John Harrison comments in the Brisbane Times (24.4.16) on the likelihood of voters deserting the Palmer United Party at the coming federal election. He asks where the party’s considerable vote share in Queensland at the 2013 election (11 per cent of first preferences, compared to 5.5 per cent nationally) will be directed instead.
Doubts have been raised for some time over the PUP’s chances of replicating its 2013 success, and whether it can again contest all 150 lower house seats. As the ABC’s Antony Green has pointed out, it’s highly unlikely that a minor party will step in to ‘replace’ that many candidates, so it’s fair to assume that much of the PUP vote will filter back to the major parties in a compulsory preferential voting system.

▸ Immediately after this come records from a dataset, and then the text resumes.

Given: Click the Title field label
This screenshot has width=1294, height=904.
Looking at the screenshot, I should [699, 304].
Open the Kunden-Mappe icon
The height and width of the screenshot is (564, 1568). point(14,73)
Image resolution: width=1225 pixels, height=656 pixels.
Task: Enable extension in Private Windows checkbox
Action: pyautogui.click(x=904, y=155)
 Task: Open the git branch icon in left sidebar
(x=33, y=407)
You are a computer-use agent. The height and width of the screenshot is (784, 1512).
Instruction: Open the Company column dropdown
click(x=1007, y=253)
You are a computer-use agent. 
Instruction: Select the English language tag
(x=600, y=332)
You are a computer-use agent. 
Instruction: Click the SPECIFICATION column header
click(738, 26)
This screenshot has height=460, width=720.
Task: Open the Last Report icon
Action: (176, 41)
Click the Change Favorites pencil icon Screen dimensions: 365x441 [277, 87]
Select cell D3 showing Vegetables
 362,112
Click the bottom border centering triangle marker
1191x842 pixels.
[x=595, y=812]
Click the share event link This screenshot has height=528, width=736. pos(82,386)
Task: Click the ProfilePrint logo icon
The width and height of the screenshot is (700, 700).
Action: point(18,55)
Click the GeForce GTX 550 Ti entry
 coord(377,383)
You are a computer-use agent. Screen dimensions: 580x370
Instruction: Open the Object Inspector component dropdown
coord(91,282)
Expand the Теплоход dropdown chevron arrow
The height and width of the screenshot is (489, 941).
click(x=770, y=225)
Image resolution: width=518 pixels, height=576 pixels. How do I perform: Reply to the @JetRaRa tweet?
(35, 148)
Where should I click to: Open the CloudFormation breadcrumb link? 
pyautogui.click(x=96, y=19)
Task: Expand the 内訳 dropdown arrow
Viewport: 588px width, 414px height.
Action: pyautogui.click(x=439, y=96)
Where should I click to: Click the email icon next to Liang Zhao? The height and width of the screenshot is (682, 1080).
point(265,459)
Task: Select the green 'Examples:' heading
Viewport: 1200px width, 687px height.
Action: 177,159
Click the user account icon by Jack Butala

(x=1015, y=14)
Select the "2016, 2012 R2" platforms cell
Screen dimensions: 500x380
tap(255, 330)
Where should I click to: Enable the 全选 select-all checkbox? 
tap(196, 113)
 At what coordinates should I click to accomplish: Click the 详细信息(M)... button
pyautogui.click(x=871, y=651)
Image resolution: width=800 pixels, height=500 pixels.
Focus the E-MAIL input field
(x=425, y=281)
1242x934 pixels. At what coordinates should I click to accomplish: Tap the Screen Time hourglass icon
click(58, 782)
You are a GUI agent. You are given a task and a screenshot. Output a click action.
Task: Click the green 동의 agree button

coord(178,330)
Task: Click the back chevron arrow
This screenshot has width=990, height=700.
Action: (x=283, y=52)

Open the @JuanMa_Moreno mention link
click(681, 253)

Harrison is right to suggest that former PUP voters will probably decide the outcome of several marginal Queensland seats, and possibly even the election result. But as Green makes clear, it’s folly to predict which way the former PUP vote will head based on preference flows in 2013, because of the unusually large share of the vote (12.4 per cent) which went to minor parties and Independents – pundits expect that vote share to halve this time around, more in line with previous elections.
‘In the unlikely event of Clive Palmer fielding a slate of candidates for the federal parliament as in 2013, he certainly doesn’t appear to have the cash to promote them. And if he did, an alphabet of interested parties would descend on him, starting with ASIC, the AWU, and the AFP. Imagine being a PUP candidate in the Townsville seat of Herbert?
‘So where will the first preference votes of those who voted for Palmer candidates in 2013 go in 2016? Because in Queensland these votes will be decisive in the 2016 election.’